Suppose one extracts a ball from a box containing $n$ numbered balls from $1$ to $n$. For each $1 \leq k \leq n$, we define $A_k=\{\text{the number of the chosen ball is divisible by k}\}.$

Find $P(A_k)$ for each natural number which divides $n$.

The Attempt at a Solution

I thought of thinking of $P(A_k)$ as $P(A_k)=1-P({A_k}^c)$. And $P({A_k}^c)=\{\text{the number of the chosen ball is not divisible by k}\}$. If $k\geq 3$, then I know how many numbers less than $k$ are coprime with $k$ (Euler's totient function), however, in this case I would need the numbers greater than $k$ which are not divisible by $k$. I don't know how to count them. I couldn't think of anything else, any advice or suggestions would be appreciated.

 

[Ray Vickson]

Homework Statement

Suppose one extracts a ball from a box containing $n$ numbered balls from $1$ to $n$. For each $1 \geq k \geq n$, we define $A_k=\{\text{the number of the chosen ball is divisible by k}\}.$

Find $P(A_k)$ for each natural number which divides $n$.

The Attempt at a Solution

I thought of thinking of $P(A_k)$ as $P(A_k)=1-P({A_k}^c)$. And $P({A_k}^c)=\{\text{the number of the chosen ball is not divisible by k}\}$. If $k\geq 3$, then I know how many numbers less than $k$ are coprime with $k$ (Euler's totient function), however, in this case I would need the numbers greater than $k$ which are not divisible by $k$. I don't know how to count them. I couldn't think of anything else, any advice or suggestions would be appreciated.

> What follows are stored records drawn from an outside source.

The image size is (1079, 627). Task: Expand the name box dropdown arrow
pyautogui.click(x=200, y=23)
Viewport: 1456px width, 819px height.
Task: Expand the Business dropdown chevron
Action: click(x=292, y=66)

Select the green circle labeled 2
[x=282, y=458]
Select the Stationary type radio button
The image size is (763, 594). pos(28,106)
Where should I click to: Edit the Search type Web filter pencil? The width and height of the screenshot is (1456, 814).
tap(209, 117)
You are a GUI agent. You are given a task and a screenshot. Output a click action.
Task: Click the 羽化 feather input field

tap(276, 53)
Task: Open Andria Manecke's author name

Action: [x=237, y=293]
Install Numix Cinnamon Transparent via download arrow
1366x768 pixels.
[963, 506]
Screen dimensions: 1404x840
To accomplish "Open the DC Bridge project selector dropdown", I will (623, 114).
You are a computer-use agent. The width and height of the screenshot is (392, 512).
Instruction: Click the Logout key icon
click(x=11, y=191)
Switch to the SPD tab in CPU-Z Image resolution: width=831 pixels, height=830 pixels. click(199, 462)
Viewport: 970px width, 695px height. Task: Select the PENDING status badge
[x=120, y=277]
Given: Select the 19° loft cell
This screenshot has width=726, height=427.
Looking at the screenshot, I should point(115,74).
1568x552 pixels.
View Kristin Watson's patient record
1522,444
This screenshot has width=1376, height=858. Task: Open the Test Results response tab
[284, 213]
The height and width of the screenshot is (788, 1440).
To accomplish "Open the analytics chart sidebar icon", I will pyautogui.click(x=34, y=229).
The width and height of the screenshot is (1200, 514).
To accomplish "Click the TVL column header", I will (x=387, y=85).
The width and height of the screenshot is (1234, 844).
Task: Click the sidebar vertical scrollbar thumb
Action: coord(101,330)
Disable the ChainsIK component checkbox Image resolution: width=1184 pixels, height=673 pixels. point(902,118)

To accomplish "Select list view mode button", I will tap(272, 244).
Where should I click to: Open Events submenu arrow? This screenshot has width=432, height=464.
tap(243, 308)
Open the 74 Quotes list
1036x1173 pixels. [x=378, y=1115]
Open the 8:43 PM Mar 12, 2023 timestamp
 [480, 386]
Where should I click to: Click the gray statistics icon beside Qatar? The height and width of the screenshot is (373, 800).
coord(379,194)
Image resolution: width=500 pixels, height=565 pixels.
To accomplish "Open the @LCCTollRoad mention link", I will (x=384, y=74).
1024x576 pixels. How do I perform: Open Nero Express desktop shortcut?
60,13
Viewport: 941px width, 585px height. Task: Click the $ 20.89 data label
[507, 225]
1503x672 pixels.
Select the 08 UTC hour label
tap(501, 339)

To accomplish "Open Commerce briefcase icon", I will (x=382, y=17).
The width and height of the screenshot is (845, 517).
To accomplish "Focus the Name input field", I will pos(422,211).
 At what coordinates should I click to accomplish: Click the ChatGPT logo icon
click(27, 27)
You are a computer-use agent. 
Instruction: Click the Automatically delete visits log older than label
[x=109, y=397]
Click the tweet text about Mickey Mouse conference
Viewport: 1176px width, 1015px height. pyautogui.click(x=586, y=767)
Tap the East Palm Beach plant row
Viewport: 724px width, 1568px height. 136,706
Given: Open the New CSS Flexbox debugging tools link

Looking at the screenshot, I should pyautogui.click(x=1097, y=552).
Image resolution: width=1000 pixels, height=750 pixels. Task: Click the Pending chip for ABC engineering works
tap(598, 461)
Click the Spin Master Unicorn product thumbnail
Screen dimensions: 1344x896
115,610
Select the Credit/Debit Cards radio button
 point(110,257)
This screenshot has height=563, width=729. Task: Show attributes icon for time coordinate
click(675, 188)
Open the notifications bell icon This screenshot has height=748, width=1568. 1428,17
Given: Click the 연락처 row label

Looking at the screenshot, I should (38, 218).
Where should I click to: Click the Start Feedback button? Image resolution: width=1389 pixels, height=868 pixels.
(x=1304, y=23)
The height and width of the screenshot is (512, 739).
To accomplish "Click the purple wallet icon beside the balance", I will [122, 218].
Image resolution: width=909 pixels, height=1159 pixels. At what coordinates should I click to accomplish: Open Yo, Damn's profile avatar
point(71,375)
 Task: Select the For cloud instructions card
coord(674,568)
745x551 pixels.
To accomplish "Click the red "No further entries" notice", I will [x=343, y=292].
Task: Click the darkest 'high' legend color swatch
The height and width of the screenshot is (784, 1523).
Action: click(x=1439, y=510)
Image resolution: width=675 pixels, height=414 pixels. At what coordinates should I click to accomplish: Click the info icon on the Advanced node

If I understand what you are saying, $P(A_2)$ is the probability of choosing an even number, while $P(A_3)$ is the probability of choosing a multiple of 3, $P(A_4)$ is the probability of choosing a multiple of 4, etc. Is that right? As it stands, there seems to be an ambiguity: $A_2 \cap A_4 \neq \emptyset$, etc. Would that be OK?

 

[mahler1]

If I understand what you are saying, $P(A_2)$ is the probability of choosing an even number, while $P(A_3)$ is the probability of choosing a multiple of 3, $P(A_4)$ is the probability of choosing a multiple of 4, etc. Is that right? As it stands, there seems to be an ambiguity: $A_2 \cap A_4 \neq \emptyset$, etc. Would that be OK?

It is exactly as you've said, sorry for not making myself clear.

 

[Orodruin]

A number is divisible by k if it is a multiple of it ...
What is the largest m such that $mk \leq n$?